There were tears, of course, but by the time he drove her home she seemed grateful for the knowledge, if only because it meant she hadn’t been the one failing time after time for all those years, whenever Gordon had receded into his drinks or his anger.
“Maybe I should meet her someday,” she said of Sabine.
“Maybe,” Nat answered. “The way Sabine sees it, you won. You ended up with Gordon, changed man or not.”
“But she got a son.”
BERTA AT FIRST RESISTED his offer to collaborate on further research for the book. Even after she accepted, Nat had to move heaven and earth to secure a visa for her, and the National Archives would still have nothing to do with her—not that he blamed them.
She helped tie up loose ends in other areas, and her work was spirited, energetic. She even exhibited a newfound tact in dealing with several of their trickiest sources. All along, she stayed in close touch with Liesl. Nat never asked about the nature of their conversations, and Berta never volunteered any answers.
Nat did virtually all of the writing. He was happy to share his advance, but he debated briefly with his own ego over whether to also share authorship. Berta then surprised him by flatly refusing the offer. The only credit she wanted was for research. The work, she said, was its own reward.

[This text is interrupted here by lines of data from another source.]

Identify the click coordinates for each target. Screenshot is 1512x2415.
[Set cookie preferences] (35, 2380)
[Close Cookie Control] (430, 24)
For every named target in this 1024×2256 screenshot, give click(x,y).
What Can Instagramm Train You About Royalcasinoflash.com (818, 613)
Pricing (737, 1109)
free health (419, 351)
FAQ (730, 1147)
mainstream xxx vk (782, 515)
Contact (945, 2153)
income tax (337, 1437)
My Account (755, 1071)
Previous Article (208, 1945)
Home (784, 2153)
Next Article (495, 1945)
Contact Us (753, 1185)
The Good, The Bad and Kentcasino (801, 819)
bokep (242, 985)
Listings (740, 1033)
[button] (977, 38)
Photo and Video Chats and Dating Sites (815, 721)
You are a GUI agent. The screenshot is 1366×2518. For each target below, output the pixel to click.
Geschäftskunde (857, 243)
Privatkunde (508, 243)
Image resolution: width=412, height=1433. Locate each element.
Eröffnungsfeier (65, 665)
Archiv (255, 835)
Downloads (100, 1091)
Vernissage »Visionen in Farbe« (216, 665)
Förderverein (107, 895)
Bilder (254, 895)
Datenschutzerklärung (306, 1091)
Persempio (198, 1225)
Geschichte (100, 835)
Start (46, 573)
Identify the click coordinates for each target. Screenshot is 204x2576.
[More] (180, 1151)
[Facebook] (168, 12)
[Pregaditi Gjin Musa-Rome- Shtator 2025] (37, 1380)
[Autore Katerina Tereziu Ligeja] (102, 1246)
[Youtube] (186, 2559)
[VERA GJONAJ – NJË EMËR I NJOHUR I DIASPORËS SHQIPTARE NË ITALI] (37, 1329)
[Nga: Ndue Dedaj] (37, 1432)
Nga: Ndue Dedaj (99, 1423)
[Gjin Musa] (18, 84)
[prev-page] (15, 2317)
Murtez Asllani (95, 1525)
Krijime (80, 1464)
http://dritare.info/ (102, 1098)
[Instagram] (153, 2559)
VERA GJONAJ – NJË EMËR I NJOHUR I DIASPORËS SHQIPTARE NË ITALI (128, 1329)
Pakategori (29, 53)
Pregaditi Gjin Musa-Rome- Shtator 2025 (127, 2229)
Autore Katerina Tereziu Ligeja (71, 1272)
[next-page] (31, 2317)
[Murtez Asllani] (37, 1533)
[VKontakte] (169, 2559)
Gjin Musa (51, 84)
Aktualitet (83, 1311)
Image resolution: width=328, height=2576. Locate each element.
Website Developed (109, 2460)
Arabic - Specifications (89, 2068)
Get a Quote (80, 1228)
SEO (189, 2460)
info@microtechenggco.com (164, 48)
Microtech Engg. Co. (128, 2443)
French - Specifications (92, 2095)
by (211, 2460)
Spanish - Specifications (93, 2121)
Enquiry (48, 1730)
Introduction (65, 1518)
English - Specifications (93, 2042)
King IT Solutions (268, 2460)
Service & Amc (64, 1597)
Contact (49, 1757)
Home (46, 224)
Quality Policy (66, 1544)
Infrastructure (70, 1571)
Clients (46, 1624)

It was clear to him that she hadn’t yet come to terms with everything that had happened. Nor did she seem to have any idea of how she would proceed—either professionally or socially—once the project was done. The problem went beyond restlessness or lingering guilt. It was, Nat believed, something quite German—an unfulfilled need to put everything in its proper place and to talk it out within herself, a dialogue among all her weary demons.
So when she disappeared without warning just after the first galleys arrived from the publisher, he did not try to track her down or pry into her plans. When the check for the balance of their advance then arrived by mail, he forwarded her share in care of Liesl.
The course he was about to teach was a fortunate by-product of their work. Its outline was roughly the same as that of the book. He wrote Liesl to invite her and Berta to attend the opening lecture. Liesl sent her regrets, but also her blessing. Berta didn’t respond.
But Karen was here, and now so was Viv, taking a seat just behind his daughter. It was exactly eight o’clock.
Nat unfolded his notes at the lectern and uttered a few bland words of welcome. No more my-way-or-the-highway shock therapy. If anyone lagged, well, he would just have to try coaxing them along, the way any good teacher would.
Dispensing with the preliminaries, he asked the girl on the front row to please hand out the syllabus to everyone else. As she complied, he noticed movement from the doorway and glanced toward the back just long enough to see Berta taking a seat in a far corner, an island among empty seats.